Kevin Hassett, director of the National Economic Council, speaks to members of the media outside the White House in Washington, DC, US, on Friday, Oct. 24, 2025.

Francis Chung | Bloomberg | Getty Images

White House economic advisor Kevin Hassett said Friday that large U.S. banks could voluntarily provide credit cards to underserved Americans as a means to address President Donald Trump’s affordability push.

A week ago, Trump called for banks to cap credit card interest rates at 10%, an idea that has been roundly rejected by industry executives and their lobbyists this week.

Now, Hassett, who is director of the National Economic Council, is floating a different plan, this one more narrowly focused on consumers who don’t have credit access but have the income to justify credit lines.

“They could potentially voluntarily provide for people who are in that sort of sweet spot of not having financial leverage very much because they don’t have access to credit, but they have enough income and stability in their lives so they’re worthy of credit,” Hassett told Fox Business host Maria Bartiromo.

“Our expectation is that it won’t necessarily require legislation, because there will be really great new ‘Trump cards’ presented for folks that are voluntarily provided by the banks,” he said.

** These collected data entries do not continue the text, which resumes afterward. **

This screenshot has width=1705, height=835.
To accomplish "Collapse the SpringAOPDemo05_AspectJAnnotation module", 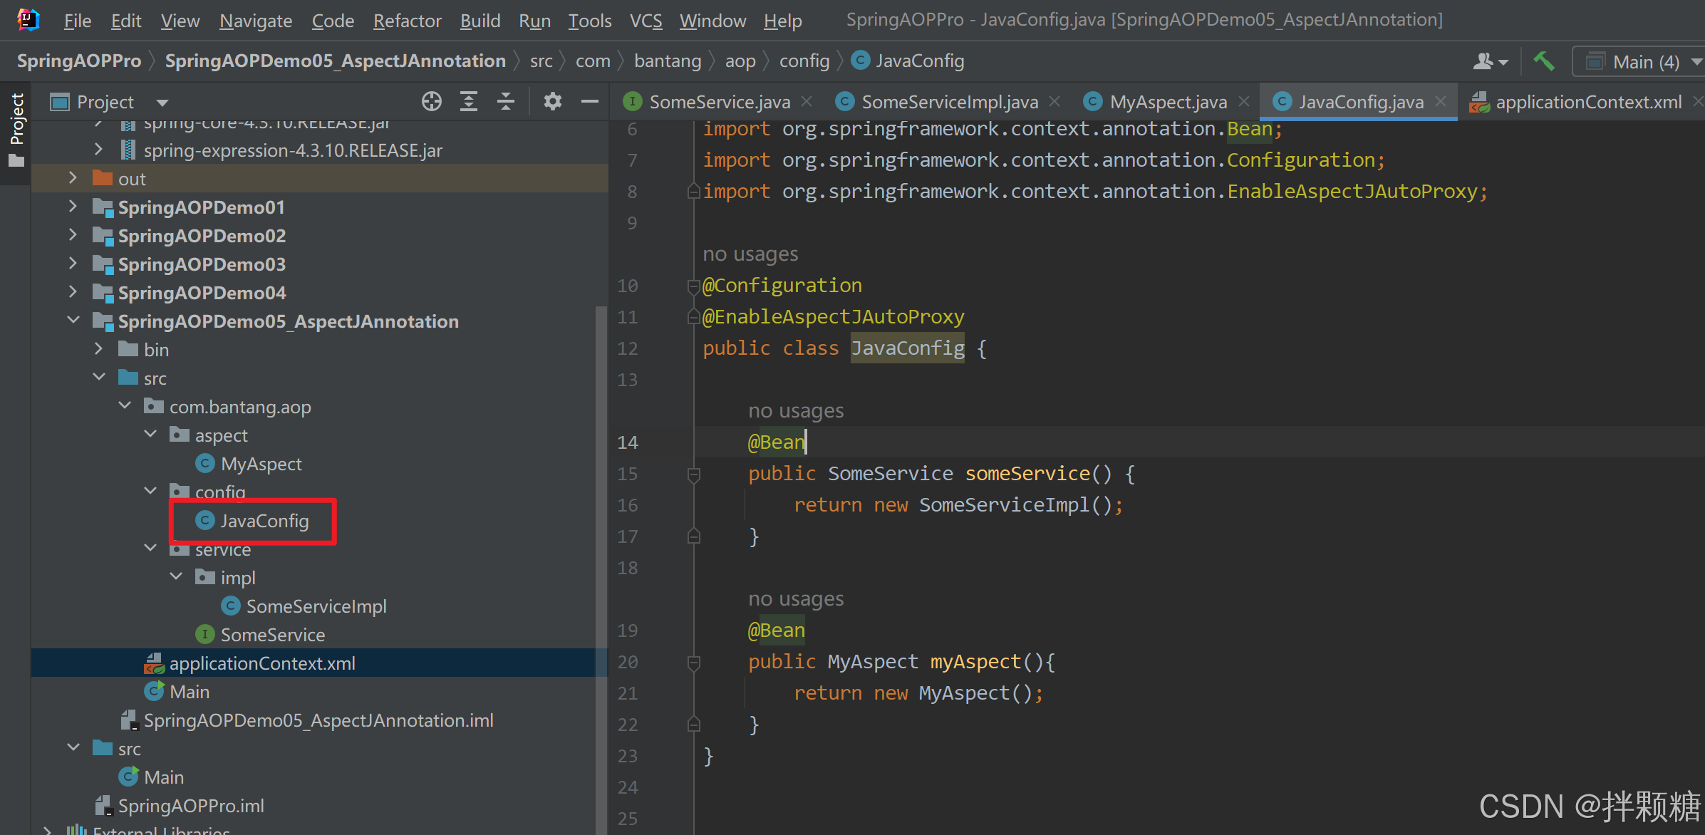I will click(73, 321).
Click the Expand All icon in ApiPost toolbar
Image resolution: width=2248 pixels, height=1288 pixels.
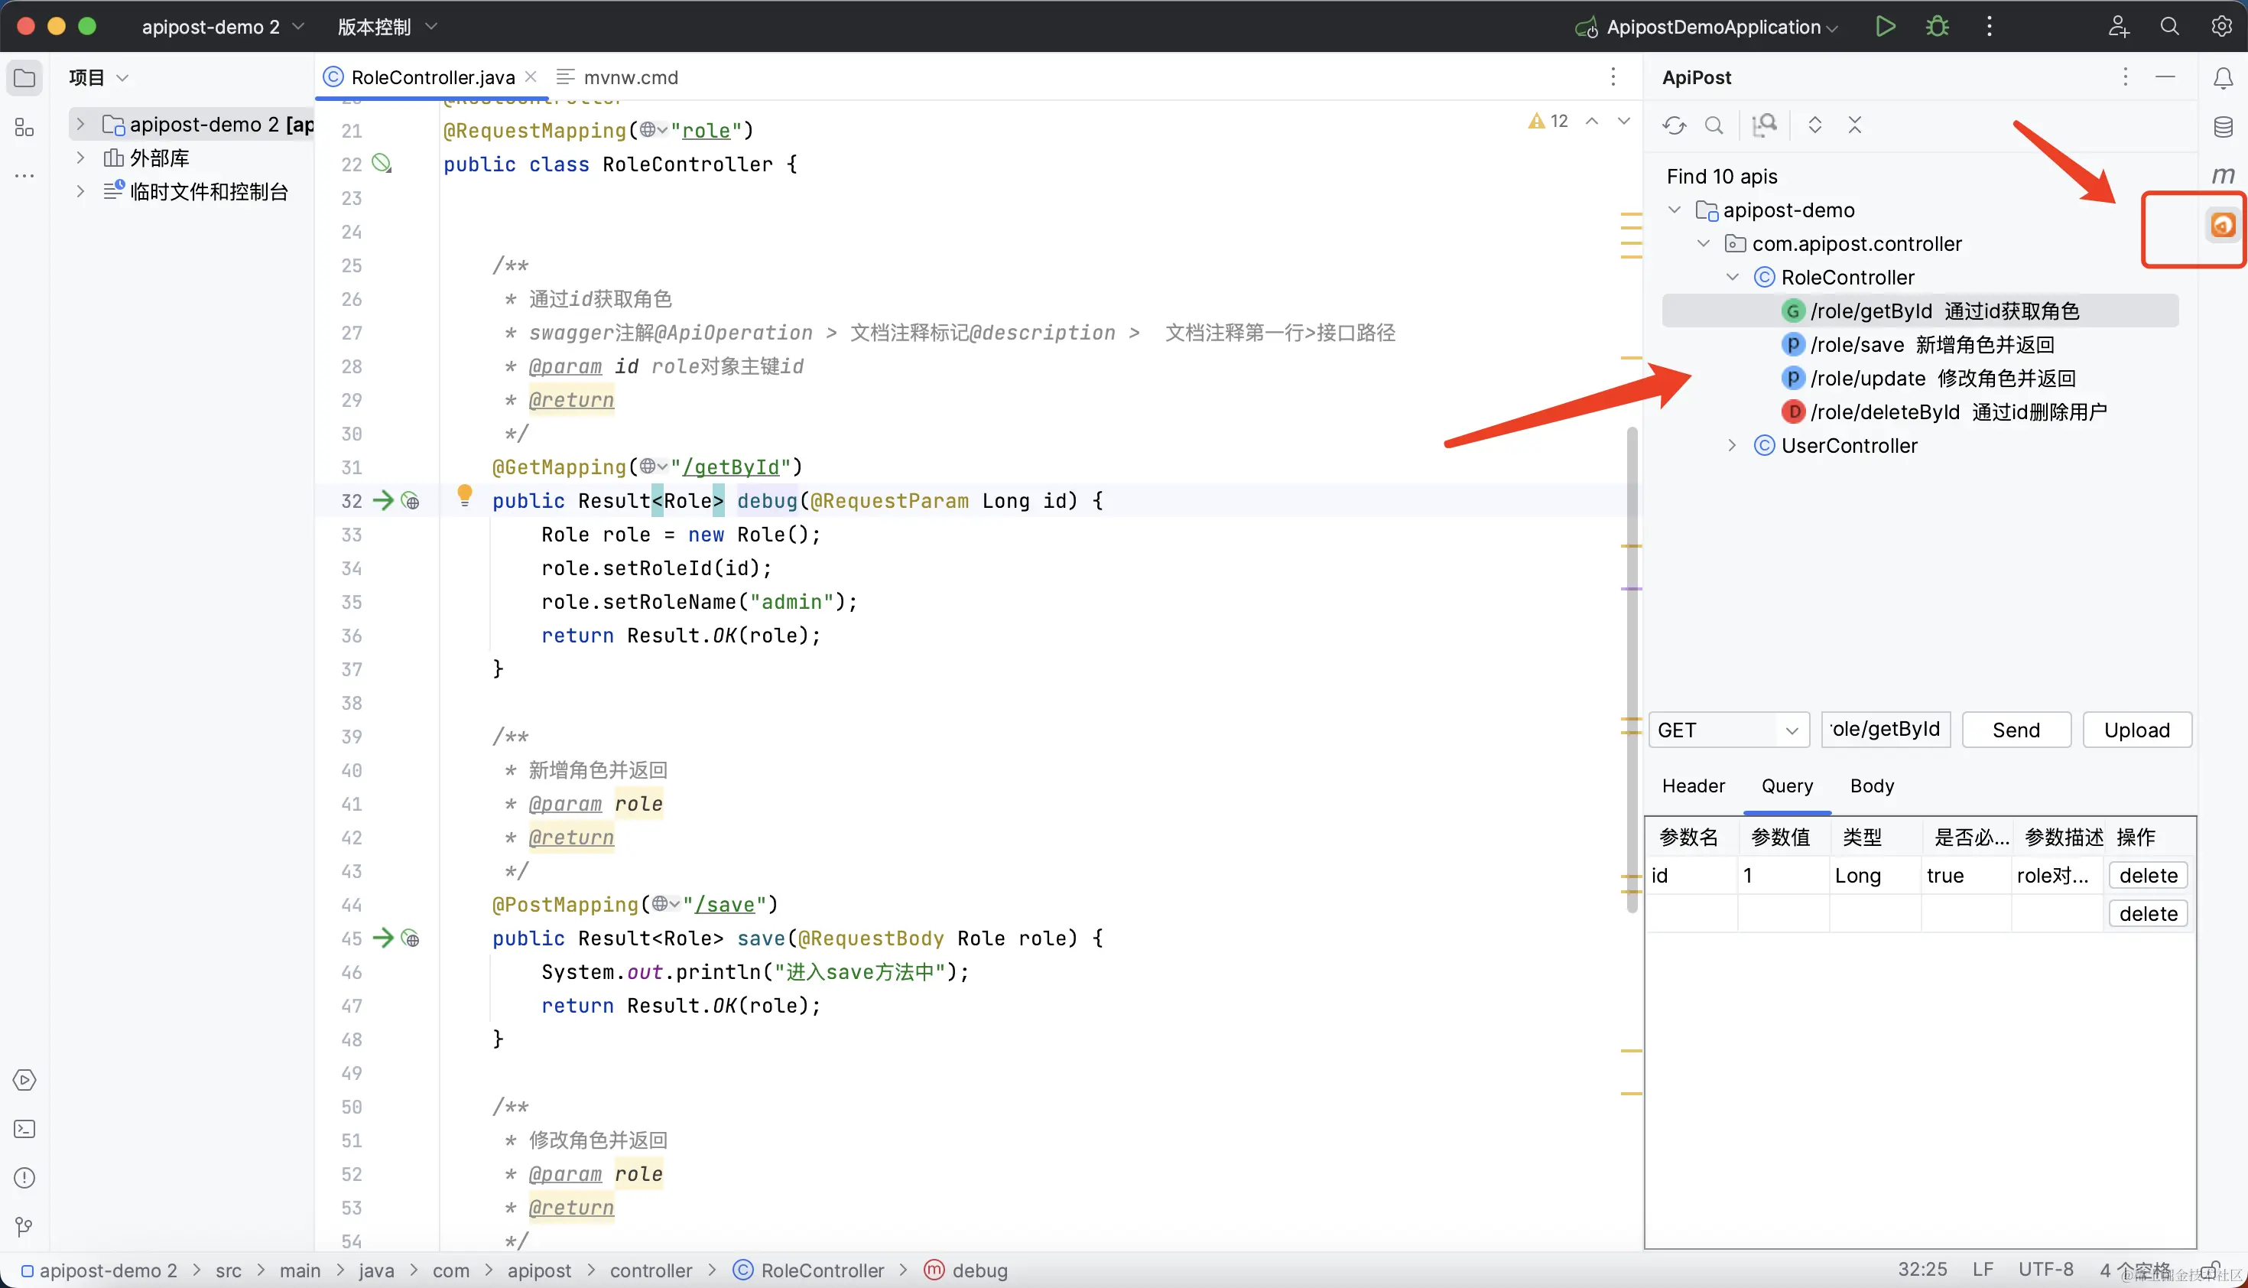[x=1815, y=126]
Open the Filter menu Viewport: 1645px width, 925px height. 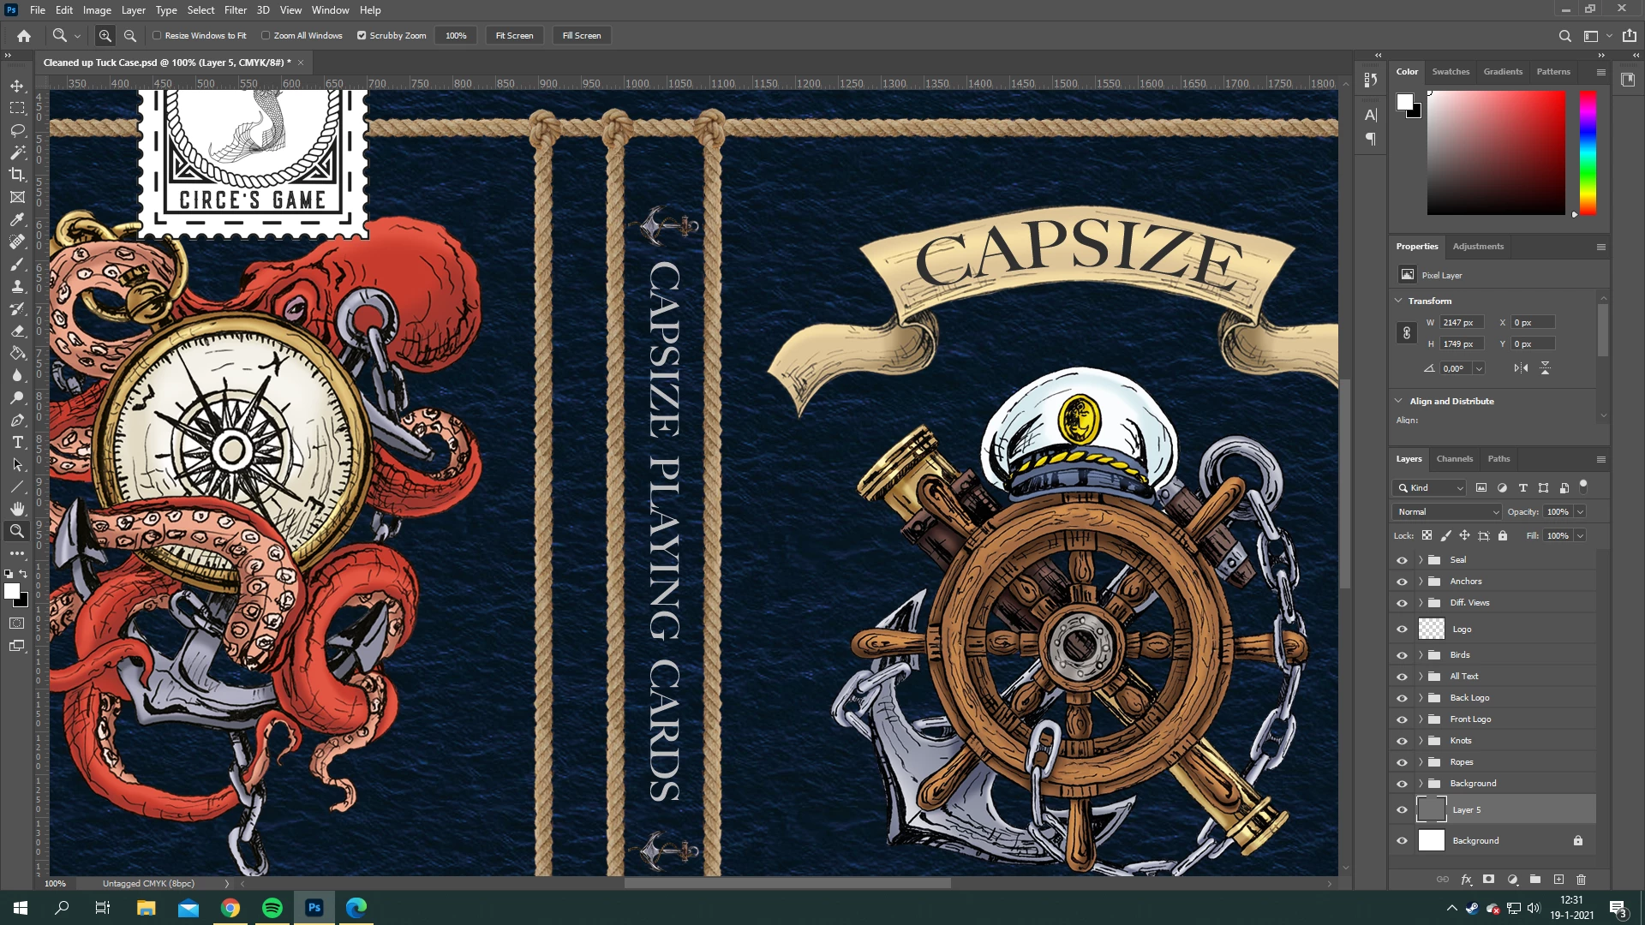click(x=235, y=10)
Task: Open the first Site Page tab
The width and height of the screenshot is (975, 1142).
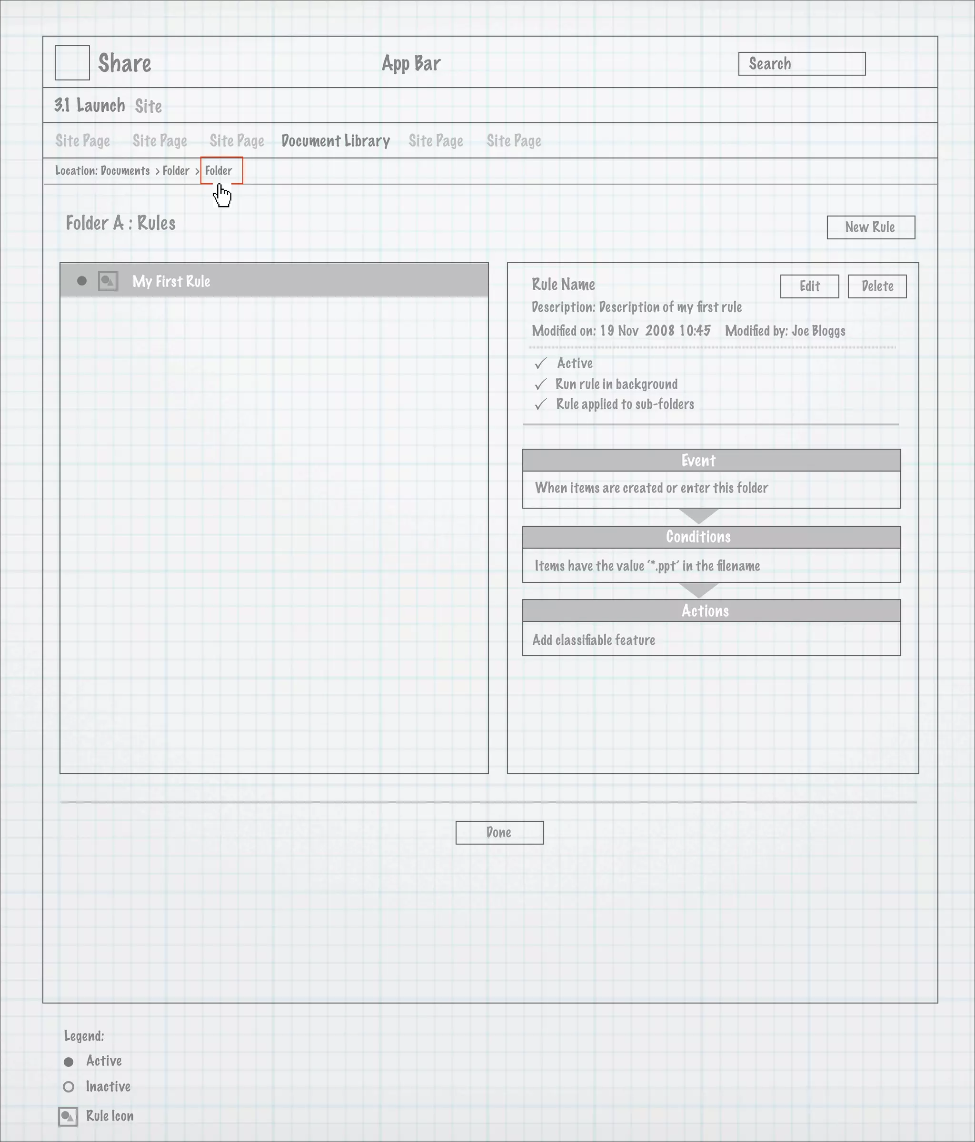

The comments could indicate that the administration is downgrading its efforts for broad changes to the card industry that would be difficult to enact and that could hit consumer spending and the economy.

This week, bankers discussing fourth-quarter results said that rather than offering cards at a 10% interest rate, as Trump has said should happen by Jan. 20, the banks would simply close many customers’ accounts.

Hassett’s statement came in response to a question about whether bankers would be forced to comply with Trump’s rate cap, a move that would probably require new legislation.  

The administration has been talking with “CEOs of many of the big banks who think that the president’s onto something,” Hassett said.

A major credit card issuer and a bank lobbyist representing big lenders told CNBC that they haven’t yet had any discussions with the administration about the “Trump card” concept.